News The Value of Short-term or Single-issue Mentors

Over the years I’ve used mentors for many different reasons: to develop strategies that could enhance my career, or tackle short-term issues that might arise with a work colleague. Sometimes I need help developing skills to more effectively engage with executives, or I want to test communication styles as a senior-level woman dealing with groups of male colleagues. I believe mentors are an excellent, productive way to model new behavior.

I engage short-term or single issue mentors for a number of reasons. It can be difficult to find one mentor that encompasses many different qualities. I like engaging with different people around different issues—my learning feels more robust and interesting. When I can actively isolate a particular issue I seek advice for, and match that issue to someone who may have a very different set of skills from me, then I shake up my own thinking and move beyond my comfort zone. So I use different, short-term mentors, both male and female—to address specific issues I seek to change or need counsel understanding.

A great example is an issue I sometimes struggle with—I have a tendency to take a dissenting opinion within a group as a personal challenge rather than what it is—simply another opinion.

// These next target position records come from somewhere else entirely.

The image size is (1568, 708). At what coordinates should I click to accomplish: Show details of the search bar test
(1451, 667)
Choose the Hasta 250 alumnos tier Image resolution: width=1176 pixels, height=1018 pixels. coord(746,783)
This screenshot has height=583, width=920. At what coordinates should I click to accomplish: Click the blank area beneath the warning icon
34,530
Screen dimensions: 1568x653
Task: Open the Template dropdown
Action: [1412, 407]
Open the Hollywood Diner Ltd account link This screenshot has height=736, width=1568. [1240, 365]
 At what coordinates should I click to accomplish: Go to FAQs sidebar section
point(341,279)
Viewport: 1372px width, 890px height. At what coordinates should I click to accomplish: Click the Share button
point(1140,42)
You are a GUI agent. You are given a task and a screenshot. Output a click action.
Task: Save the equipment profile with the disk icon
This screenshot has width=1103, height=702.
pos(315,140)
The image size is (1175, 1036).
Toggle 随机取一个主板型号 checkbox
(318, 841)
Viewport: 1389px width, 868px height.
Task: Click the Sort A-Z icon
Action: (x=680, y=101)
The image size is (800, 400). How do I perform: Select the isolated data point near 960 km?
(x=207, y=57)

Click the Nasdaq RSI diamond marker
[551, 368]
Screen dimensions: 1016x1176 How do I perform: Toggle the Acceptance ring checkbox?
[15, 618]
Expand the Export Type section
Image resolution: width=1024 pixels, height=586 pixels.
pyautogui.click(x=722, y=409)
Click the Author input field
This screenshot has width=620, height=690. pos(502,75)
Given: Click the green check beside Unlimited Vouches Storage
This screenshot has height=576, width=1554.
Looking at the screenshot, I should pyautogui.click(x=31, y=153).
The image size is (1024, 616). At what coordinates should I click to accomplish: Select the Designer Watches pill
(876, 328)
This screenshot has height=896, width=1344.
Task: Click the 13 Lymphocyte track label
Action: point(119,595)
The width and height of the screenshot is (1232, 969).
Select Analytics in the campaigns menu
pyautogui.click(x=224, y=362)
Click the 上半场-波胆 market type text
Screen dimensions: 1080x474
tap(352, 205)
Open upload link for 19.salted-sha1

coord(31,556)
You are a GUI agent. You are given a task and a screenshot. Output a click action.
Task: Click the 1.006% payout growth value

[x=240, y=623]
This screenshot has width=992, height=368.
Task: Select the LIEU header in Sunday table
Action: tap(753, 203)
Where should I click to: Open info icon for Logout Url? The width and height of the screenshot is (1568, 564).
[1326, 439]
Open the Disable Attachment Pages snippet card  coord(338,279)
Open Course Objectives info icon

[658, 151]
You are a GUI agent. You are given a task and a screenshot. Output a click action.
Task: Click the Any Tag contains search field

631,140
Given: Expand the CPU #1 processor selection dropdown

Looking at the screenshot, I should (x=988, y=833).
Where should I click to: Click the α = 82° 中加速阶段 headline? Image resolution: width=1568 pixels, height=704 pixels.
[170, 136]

I’ve learned that when I think it might be personal, it often is not, and if I feel baffled or threatened, I call on a very specific male mentor for his help.

He taught me excellent strategies to de-personalize, showing me tools to slowdown my response, look at the issue rather than the person, break the issue down in pieces. These strategies, obvious though they might seem, have been particularly helpful because I have time to think of better responses, or better still, withhold a response until I am able to de-personalize it.

I don’t bring any other kinds of issues to this particular mentor–I contact him for this specific issue. We discuss, often over the telephone, and I leave the conversation feeling more skilled, with more concrete tools in my tool bag as a result of the mentoring opportunity.

I have a mentor I specifically use to help me enhance my current job or evaluate potential new jobs. We met several weeks ago to talk about career strategies for making my current career more intellectually engaging and interesting, without changing jobs. In an hour over coffee, she outlined a strategy that could infuse new interest if a specific set of conditions were in place. She counseled the most effective way to package the strategy and present it for agreement. I was thrilled with the results.

I know this is not mentoring in the “traditional” sense—a long term relationship that often promotes significant career advancement: but I find the combination of different advisors, or mentors, helps me address issues that I can work on over time.